De Afdeling stelt in de handhavingsdiscussie vast dat de emissie van de betreffende stoffen, onderdeel uitmaakte van het in 2011 vergunde project. De Amercentrale handelde door deze stoffen uit te stoten dus niet in strijd met de natuurvergunning uit 2011 of met de Wnb. De Afdeling komt in deze uitspraak daarom tot het oordeel dat de rechtbank het beroep tegen de weigering om handhavend op te treden tegen de Amercentrale terecht ongegrond heeft verklaard.
Verder heeft RWE een natuurvergunning aangevraagd voor de wijziging van het bedrijf.
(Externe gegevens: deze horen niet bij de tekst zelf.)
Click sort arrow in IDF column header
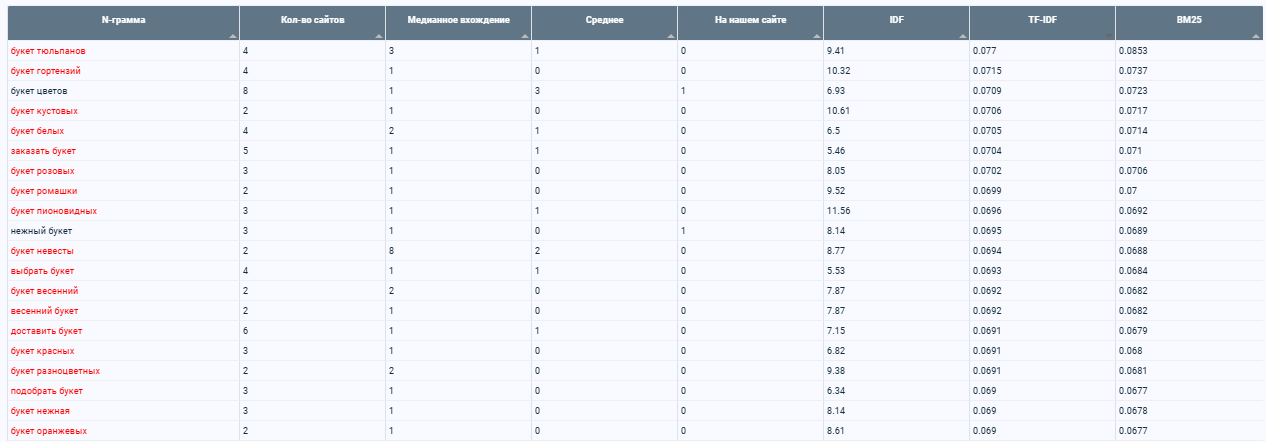The image size is (1266, 442). click(x=963, y=37)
Het college heeft de natuurvergunning op basis van intern salderen verleend. Daarvoor heeft het college vastgesteld dat de aangevraagde bedrijfssituatie niet leidt tot een toename van stikstofdepositie ten opzichte van de referentiesituatie. De referentiesituatie is ontleend aan de natuurvergunning uit 2011.
De rechtbank heeft de vergunning vernietigd omdat er gebruik was gemaakt van onbenutte ruimte. Op basis van het nieuwe beoordelingskader (zie de Rendac uitspraak, die is opgenomen in de flits) komt de Afdeling tot het oordeel dat de vergunning terecht is vernietigd.
Met betrekking tot het verzoek om intrekking van de vergunning overweegt de Afdeling dat door de rechtspraakwijziging over Rendac, de intrekking van de natuurvergunning uit 2011, namelijk als passende maatregel kan worden ingezet. Dat betekent dat in dit geval niet meer relevant is of de natuurvergunning uit 2011 een verslechteringsvergunning is of niet. Het college heeft in het kader van artikel 5.4, tweede lid, van de Wnb onvoldoende inzichtelijk gemaakt met welke maatregelen uitvoering wordt of zal worden gegeven aan de noodzakelijke daling van stikstofdepositie binnen een afzienbare termijn. De Afdeling komt dus tot het oordeel dat de rechtbank het besluit waarbij het college het verzoek van MOB en Leefmilieu om de natuurvergunning uit 2011 in te trekken heeft afgewezen, terecht heeft vernietigd.